Petrunin broke out into a sweat as he finished giving his testimony, and his face became red, although it was freezing cold in the courtroom. He answered questions obsequiously, demonstrating his full loyalty with endless bows in the direction of the judge. Obviously he was afraid that he would also be ordered to sit on the defendant’s bench near me. It seemed that his zeal made him shrink a bit, even though he wasn’t very tall to begin with. I felt really sorry for him.
Judge Sazonov probably wasn’t able to stand the shock he had experienced and declared a break before the witness Fedorov arrived. Asnis came up to me during the break. He was vexed. “I don’t understand why the prosecutor is procrastinating,” said my lawyer. “He was given instructions to terminate the trial.”
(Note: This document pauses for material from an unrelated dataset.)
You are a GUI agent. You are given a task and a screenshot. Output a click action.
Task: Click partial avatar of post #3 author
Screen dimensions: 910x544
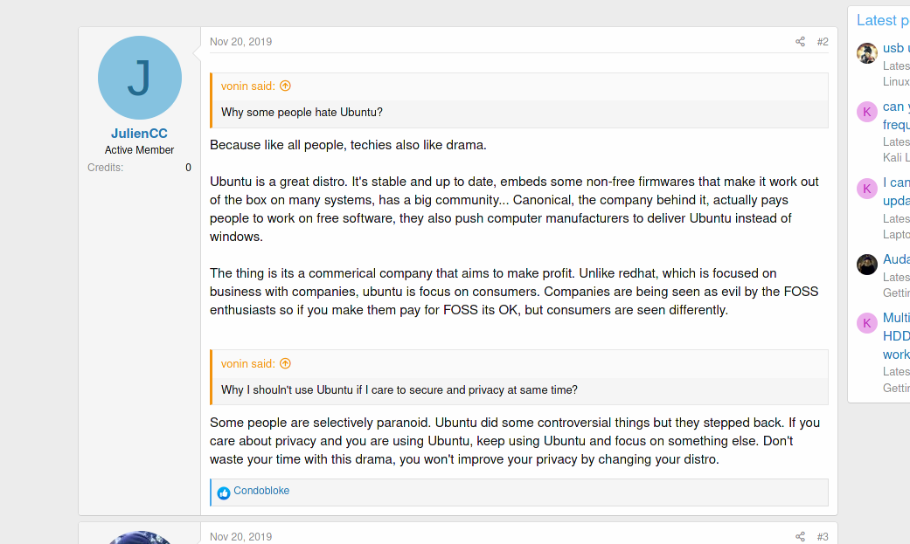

Of course this news greatly excited me, but I tried not to kindle any hopes ahead of time (who knows, they could change their minds!), and I answered that if this campaigner was given “instructions”, then he was certain to implement them. [339] As a typical Soviet bureaucrat, he was not in any rush to fulfill a given order. This could be explained by the state of turmoil in the Attorney General’s Office in those days. Duma began discussing amnesty for all the participants of the October 1993 Coup attempt against Yeltsin. President Yeltsin and his administration were furious about this action by Duma, and they prompted Alexey Kazannik to declare that he would not disobey Duma’s resolution, which he was obliged to enforce. As an honest individual, Kazannik refused to violate Russian law, and decided to immediately resign after executing Duma’s Resolution N 65-1G about amnesty, on February 23, 1994. My trial and Kazannik’s saga coincided, creating some options for Pankratov to procrastinate with his order. Nevertheless, one of Kazannik’s last decisions was to order me to be freed from jail.
My co-author Lev Fedorov was the next to testify. Before his turn, I asked my lawyer not to react to his testimony and not to ask him any questions. I thought: “Let him say whatever he wants for as long as he wants, until they stop him.”
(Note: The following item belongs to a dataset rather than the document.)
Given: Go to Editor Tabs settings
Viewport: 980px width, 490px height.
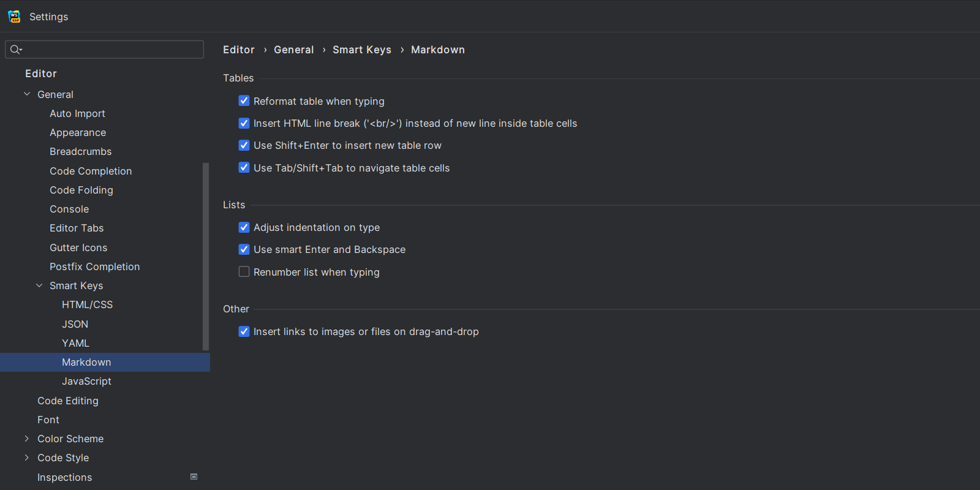Looking at the screenshot, I should click(x=77, y=228).
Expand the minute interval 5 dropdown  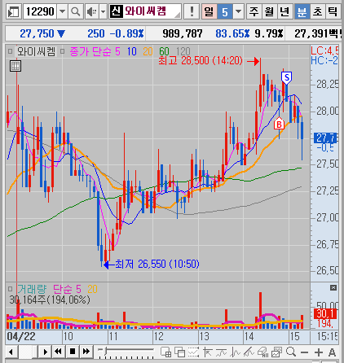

There were an extraordinary number of lies and a swagger to Fedorov’s speech. To begin with, he decided for some reason to share the details of his glorious biography, how he had graduated from Moscow State University with honors, how he quickly had defended his master’s thesis, and then had successfully contended with his doctoral dissertation. Fedorov said defiantly that he had written all the articles, and that Vil Mirzayanov had only signed them. Then, in a very arrogant tone, he started talking about his work on a book about chemical weapons. He mentioned that this process was very difficult and added casually, “Of course, you can’t imagine it.” At these words Sazonov couldn’t restrain himself any longer and burst out from the indignation that overwhelmed him, “Good God! Perhaps I can imagine a little. I write books, too.”
Later I learned that Sazonov had published a few law books.
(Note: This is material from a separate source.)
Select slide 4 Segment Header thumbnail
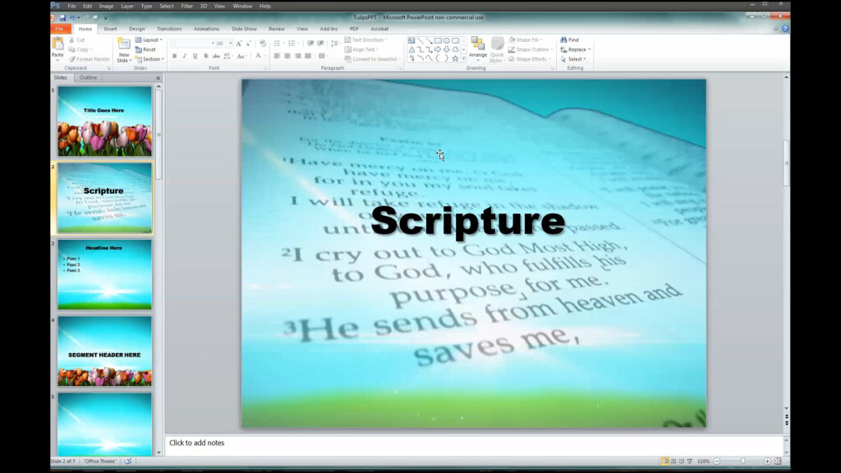 (104, 353)
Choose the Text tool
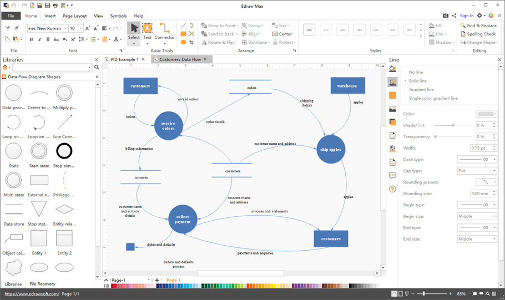Image resolution: width=505 pixels, height=300 pixels. [x=147, y=31]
When Lev Fedorov was asked how he had received such detailed information about the new chemical weapons and binary weapons, he said without any embarrassment that he had read about all this in the foreign press, although he had never worked in the area of chemical weapons! The mouths of the judges and the prosecutor, who had had plenty of life experience, twisted sarcastically because his assertion was so ridiculous. It meant that Fedorov considered them to be complete fools. Judge Sazonov finally decided to put the witness in his place, “Witness Fedorov, could you tell us where and when this information was published? Then we could read all that, too.”